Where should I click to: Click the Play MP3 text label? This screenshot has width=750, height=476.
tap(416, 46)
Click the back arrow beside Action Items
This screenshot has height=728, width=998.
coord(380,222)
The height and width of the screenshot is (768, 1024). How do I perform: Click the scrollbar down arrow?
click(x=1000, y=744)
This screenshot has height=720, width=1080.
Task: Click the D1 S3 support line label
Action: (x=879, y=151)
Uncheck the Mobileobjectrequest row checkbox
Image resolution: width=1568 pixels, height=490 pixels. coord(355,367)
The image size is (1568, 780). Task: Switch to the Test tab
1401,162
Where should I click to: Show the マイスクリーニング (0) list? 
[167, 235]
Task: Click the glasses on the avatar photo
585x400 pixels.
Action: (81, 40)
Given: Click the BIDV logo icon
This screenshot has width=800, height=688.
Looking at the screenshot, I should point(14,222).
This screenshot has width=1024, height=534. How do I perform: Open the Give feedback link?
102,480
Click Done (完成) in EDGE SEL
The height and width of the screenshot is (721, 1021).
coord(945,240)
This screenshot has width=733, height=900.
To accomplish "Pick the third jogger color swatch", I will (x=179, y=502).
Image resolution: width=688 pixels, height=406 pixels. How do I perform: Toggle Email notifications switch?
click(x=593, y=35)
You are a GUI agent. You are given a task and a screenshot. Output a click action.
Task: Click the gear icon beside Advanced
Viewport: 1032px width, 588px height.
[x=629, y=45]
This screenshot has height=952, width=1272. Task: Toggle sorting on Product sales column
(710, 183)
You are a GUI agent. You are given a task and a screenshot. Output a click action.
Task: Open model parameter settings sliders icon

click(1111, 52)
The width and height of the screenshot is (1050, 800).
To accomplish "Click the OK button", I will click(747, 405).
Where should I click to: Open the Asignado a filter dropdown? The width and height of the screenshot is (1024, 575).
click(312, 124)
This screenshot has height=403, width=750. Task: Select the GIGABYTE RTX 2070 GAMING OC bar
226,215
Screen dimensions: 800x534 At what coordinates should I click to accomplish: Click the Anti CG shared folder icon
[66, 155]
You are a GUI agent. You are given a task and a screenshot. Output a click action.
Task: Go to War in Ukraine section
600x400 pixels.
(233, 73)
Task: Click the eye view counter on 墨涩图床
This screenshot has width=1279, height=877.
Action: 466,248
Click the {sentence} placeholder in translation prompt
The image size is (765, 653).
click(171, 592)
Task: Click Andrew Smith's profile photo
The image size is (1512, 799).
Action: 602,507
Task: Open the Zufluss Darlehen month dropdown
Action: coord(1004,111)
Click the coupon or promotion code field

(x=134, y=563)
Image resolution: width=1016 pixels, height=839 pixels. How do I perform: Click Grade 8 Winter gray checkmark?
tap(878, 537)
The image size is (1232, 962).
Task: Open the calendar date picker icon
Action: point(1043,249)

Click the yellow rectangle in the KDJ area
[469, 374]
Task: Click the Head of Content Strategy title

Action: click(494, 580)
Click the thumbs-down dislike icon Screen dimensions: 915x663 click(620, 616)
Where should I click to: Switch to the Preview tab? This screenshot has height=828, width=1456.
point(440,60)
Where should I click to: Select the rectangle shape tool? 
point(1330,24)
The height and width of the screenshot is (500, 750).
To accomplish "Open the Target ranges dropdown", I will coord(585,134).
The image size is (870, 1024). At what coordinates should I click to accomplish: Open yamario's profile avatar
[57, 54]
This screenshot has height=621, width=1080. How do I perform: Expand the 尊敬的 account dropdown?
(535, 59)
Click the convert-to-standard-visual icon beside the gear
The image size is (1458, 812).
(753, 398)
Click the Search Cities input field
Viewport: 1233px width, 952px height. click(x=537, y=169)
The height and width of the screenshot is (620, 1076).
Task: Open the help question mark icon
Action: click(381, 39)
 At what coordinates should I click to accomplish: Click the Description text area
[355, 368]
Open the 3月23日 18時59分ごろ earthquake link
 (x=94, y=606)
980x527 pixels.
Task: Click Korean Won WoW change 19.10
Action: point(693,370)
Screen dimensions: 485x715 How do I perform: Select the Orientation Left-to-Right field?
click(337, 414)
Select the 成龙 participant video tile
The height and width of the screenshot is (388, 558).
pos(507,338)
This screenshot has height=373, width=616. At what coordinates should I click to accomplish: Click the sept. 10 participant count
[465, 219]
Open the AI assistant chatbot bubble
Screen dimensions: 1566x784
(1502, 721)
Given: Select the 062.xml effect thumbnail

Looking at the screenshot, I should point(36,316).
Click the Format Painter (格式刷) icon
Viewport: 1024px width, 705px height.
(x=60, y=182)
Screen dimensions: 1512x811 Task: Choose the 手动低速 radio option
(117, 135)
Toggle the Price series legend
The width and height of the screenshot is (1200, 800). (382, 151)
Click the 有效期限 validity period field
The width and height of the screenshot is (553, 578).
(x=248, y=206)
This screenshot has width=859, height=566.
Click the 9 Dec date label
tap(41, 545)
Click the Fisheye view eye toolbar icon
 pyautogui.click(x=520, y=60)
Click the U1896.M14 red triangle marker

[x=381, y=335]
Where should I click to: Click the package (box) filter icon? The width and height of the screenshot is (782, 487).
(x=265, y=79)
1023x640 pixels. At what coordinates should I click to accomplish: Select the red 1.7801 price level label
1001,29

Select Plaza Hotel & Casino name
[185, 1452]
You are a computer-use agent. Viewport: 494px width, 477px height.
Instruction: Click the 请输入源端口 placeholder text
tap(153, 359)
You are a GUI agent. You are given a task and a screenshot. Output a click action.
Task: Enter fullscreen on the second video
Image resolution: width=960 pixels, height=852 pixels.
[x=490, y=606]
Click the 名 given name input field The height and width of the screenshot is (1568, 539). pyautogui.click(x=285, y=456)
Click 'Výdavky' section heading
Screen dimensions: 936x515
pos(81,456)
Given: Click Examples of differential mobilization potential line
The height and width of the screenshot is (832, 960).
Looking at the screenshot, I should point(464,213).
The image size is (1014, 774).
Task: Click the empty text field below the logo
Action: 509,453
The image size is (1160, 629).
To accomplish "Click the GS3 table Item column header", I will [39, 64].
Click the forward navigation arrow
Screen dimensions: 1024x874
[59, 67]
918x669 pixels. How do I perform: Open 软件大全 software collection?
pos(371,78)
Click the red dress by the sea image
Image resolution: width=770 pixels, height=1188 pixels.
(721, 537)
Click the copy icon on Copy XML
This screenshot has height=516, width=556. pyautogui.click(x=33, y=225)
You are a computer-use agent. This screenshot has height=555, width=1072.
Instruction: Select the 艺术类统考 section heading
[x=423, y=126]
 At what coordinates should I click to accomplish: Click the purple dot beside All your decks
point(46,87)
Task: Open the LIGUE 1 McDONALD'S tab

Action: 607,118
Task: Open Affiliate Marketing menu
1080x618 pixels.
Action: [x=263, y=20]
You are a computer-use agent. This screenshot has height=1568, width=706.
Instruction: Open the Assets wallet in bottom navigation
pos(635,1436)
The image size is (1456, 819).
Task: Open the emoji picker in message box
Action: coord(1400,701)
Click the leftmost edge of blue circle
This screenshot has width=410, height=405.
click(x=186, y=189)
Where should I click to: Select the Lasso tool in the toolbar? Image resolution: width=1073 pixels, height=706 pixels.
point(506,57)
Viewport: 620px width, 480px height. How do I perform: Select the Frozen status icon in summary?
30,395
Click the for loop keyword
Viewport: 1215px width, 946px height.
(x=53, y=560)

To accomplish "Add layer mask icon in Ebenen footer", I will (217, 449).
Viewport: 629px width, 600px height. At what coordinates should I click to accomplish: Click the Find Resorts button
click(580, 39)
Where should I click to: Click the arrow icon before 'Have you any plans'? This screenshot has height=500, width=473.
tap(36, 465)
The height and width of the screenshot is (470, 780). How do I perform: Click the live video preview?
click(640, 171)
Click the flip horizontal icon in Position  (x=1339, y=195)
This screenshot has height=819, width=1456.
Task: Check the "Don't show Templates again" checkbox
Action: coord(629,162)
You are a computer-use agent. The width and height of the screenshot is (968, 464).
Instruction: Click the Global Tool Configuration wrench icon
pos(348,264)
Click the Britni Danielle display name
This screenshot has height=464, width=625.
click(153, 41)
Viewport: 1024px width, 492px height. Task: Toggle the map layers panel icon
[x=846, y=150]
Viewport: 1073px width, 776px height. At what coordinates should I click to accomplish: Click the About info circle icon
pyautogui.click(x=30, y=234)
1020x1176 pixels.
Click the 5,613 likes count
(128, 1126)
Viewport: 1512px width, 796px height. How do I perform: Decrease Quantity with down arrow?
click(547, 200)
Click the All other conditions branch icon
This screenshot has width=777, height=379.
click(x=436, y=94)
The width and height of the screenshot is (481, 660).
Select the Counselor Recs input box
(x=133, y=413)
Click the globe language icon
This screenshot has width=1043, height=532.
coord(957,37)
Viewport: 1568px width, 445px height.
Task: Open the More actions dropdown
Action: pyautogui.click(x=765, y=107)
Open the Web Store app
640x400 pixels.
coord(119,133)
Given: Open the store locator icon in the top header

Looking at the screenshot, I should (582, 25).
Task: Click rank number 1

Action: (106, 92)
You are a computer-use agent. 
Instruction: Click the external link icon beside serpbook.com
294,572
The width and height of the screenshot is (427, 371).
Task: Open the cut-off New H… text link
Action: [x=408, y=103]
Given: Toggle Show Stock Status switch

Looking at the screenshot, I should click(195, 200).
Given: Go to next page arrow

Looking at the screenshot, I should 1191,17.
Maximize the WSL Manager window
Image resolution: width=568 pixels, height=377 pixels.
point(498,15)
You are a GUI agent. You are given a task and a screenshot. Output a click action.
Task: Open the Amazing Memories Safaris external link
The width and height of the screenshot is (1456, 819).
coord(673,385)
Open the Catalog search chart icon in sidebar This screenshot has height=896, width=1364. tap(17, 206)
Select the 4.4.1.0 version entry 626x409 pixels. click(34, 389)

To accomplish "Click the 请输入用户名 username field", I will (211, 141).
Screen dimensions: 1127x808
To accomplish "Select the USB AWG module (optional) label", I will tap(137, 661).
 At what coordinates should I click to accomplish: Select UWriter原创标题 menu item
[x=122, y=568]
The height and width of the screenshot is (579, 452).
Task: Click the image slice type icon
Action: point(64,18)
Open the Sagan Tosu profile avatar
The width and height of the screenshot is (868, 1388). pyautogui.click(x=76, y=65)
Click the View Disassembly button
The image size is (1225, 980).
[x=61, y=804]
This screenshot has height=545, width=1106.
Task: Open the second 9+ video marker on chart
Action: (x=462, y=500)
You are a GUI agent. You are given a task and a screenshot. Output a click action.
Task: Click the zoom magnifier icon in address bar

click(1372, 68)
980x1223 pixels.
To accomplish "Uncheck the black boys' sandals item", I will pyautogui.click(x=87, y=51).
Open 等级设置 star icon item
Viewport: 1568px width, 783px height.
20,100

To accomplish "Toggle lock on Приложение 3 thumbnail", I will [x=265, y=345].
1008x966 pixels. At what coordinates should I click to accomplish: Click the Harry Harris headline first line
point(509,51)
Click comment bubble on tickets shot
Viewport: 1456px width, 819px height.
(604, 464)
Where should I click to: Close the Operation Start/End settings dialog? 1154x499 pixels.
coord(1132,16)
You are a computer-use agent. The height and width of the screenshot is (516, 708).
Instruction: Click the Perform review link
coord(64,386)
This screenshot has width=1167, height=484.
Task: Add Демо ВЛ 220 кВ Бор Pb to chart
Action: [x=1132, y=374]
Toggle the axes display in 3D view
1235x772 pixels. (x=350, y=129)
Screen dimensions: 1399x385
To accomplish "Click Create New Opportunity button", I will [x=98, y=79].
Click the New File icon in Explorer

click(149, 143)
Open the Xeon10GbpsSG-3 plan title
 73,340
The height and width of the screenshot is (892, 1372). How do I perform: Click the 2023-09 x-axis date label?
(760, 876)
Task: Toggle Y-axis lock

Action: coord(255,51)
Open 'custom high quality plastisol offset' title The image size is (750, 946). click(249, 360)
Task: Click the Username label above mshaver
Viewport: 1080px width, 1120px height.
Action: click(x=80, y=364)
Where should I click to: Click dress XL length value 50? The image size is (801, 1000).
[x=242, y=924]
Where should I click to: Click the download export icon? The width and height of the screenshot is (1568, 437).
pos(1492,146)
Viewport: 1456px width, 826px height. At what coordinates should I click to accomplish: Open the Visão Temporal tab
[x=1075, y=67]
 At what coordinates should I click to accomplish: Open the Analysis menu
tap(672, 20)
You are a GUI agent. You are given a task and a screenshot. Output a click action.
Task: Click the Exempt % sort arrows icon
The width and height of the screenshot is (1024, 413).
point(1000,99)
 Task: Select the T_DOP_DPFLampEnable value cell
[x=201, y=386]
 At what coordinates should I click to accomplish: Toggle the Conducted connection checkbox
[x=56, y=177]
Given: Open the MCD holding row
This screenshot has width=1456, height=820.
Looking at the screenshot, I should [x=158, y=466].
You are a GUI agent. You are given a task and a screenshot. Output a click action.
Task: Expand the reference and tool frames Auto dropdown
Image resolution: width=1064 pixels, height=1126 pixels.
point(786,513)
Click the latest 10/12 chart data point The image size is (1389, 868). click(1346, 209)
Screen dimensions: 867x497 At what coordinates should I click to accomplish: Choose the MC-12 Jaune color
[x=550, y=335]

========

■ Written problem ■
Find each line of the data above that contains the word "toolbar" and copy those lines out.

■ Task answer ■
Click the Fisheye view eye toolbar icon
Where should I click to: Select the Lasso tool in the toolbar? Image resolution: width=1073 pixels, height=706 pixels.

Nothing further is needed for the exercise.